We propose the following workflow for processing raw yield monitor data:
To illustrate the functions that process at yield monitor data, we will look at data from a research paper named Prairie strips improve biodiversity and the delivery of multiple ecosystem services from corn–soybean croplands. Let us, specifically, look at the data from 2012.
extd.dir <- system.file("extdata", package = "pacu")
raw.yield <- st_read(file.path(extd.dir, '2012-basswood.shp'), quiet = TRUE)
boundary <- st_read(file.path(extd.dir, 'boundary.shp'), quiet = TRUE)
We can see that the raw yield data has multiple columns. Some of them are more or less relevant depending on how we choose to process the data yield data to make a yield map.
## [1] "ID" "LONGITUDE" "LATITUDE" "FLOW" "TIME"
## [6] "CYCLES" "DISTANCE" "SWATH" "MOISTURE" "STATUS"
## [11] "PASS" "SERIAL" "FIELD" "LOAD" "CROP"
## [16] "GPS" "PDOP" "ALTITUDE" "DRY_BU_AC" "DAY"
## [21] "MONTH" "DAYOFMONTH" "HOUR" "MINUTE" "SECOND"
## [26] "TIMELAPSE" "SPEED" "geometry"
Our main objective in this step of the proposed workflow is to make sure that the data conforms to what we would expect of yield monitor data. For instance, we can examine the raw yield data or the distance between measurements.
The boxplot shows some observations that appear to be abnormally high. These can be a result of sudden speed or direction change, GPS errors, and other sources of unknown variability.
In this step of the proposed workflow, the pa_check_yield() function searches for potential sources of problem in the data to give the user the opportunity of dealing with these before processing the yield data.

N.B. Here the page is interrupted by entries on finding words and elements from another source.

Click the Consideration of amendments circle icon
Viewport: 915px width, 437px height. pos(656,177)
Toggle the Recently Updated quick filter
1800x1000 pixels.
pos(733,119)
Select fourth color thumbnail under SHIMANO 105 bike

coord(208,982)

For instance, when no units are supplied to the pa_yield() function, the function tries to guess the units. Since the pa_check_yield() function outputs the guessed units, the user can supply the units to the pa_yield() function in case the function’s guess is incorrect.
The user can choose to check for potential errors that would occur with all the algorithms available to the function or specify which algorithm should the function target.
## Field information
## -------------------------
## # of points 4240
## Approx. area (ha) 9.8529
## Approx. area (ac) 24.352
## Latitude 41.539
## Longitude -93.27
## CRS NA
## -------------------------
## The CRS is missing from the input object. The pa_yield function will default to EPSG:4326
##
##
## Algorithm: Simple
## Checking column names and units
## --------------------------------
## variable column mean units
## --- --- --- ---
## yield DRY_BU_AC 116.7 bu/ac
## moisture MOISTURE 17 %
## interval CYCLES 2 s
## --------------------------------
## Checking data values
## ---------------------------------------
## variable min max median NAs extreme
## --- --- --- --- --- ---
## yield 10.25 372 118.553 0 6
## moisture 6.90 22.9 17.3000 0 17
## interval 1 3 2 0 0
## ---------------------------------------
## Warning in print.check.yield(x): Extreme values identified. These these are
## values outside of the range of the mean ± 3sd
##
##
## Algorithm: RITAS
## Checking column names and units
## -------------------------------
## variable column mean units
## --- --- --- ---
## mass - - -
## flow FLOW 18.80 lb/s
## moisture MOISTURE 17 %
## interval CYCLES 2 s
## angle - - -
## width SWATH 240 in
## distance DISTANCE 147.2 in
## -------------------------------
## Checking data values
## ---------------------------------------
## variable min max median NAs extreme
## --- --- --- --- --- ---
## mass - - - - -
## flow 0.3 40.2 18.4000 0 0
## moisture 6.90 22.9 17.3000 0 17
## interval 1 3 2 0 0
## angle - - - - -
## width 240 240 240 0 0
## distance 5 304 153 0 0
## ---------------------------------------
## Warning in print.check.yield(x): Extreme values identified. These these are
## values outside of the range of the mean ± 3sd
## Warning in print.check.yield(x): Column angle not found but can be estimated
## within pa_yield
## Median overlap between harvest polygons is 3.1 %
## If this value seems high, please check the units of distance and swath.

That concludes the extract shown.